Amira se puso un pantalón negro y un jersey. Después, se cepilló el cabello y se lo recogió en una coleta, intentando no pensar en lo que le había sucedido a Brent. Supuso que los médicos no habrían permitido que abandonara el hospital si su estado hubiera sido realmente grave; pero por otra parte, sabía que era un hombre muy obstinado.

Cuando llegó al vestíbulo del hotel, Fritz ya la estaba esperando, con expresión grave.

—Me alegra que Flora la llamara, señorita.

—Yo también.

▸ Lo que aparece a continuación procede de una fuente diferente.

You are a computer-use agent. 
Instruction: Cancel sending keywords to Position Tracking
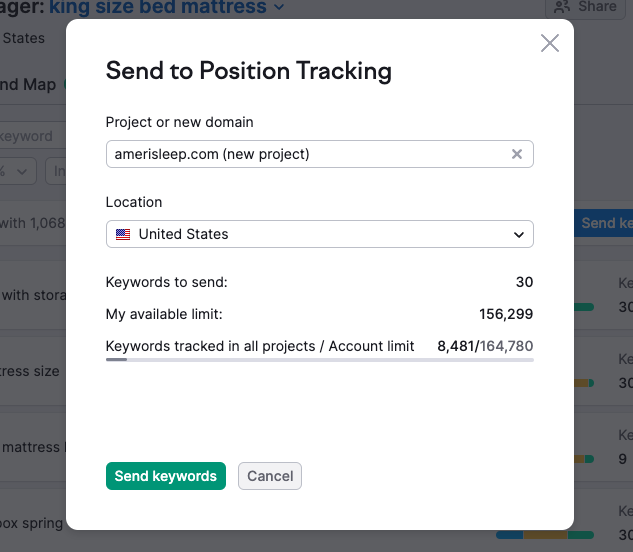click(x=270, y=476)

Vámonos.

El portero de la casa de Brent la reconoció y la saludó al verla. Amira pensó que, al parecer, en Chicago estaban acostumbrados a entrar y salir de las casas en plena madrugada.

Entró en el ascensor, preocupada. Aquel hombre le importaba mucho más de lo que estaba dispuesta a admitir. Pero cuando se había marchado de su casa, la noche anterior, había pensado que no volvería a verlo.

Flora la recibió en la entrada.

—Sigue en su despacho, encerrado. Le he ofrecido algo caliente, pero dice que no quiere tomar nada.

Amira dejó su bolso en la mesita de la entrada y dijo:

—Veré lo que puedo hacer.

La joven se dirigió al despacho de Brent y llamó suavemente.

—He dicho que no quiero nada, Flora —dijo el hombre desde el otro lado de la puerta.

Amira no esperó que le diera permiso. Sin presentarse si quiera, abrió la puerta y entró.

—No soy Flora. Soy yo.

Brent estaba sentado detrás del escritorio con un vaso de whisky en una mano. Se había quitado la camisa y pudo ver la venda que llevaba en un hombro y una más pequeña, más abajo, en el brazo.

—¿Qué estás haciendo aquí? —preguntó él.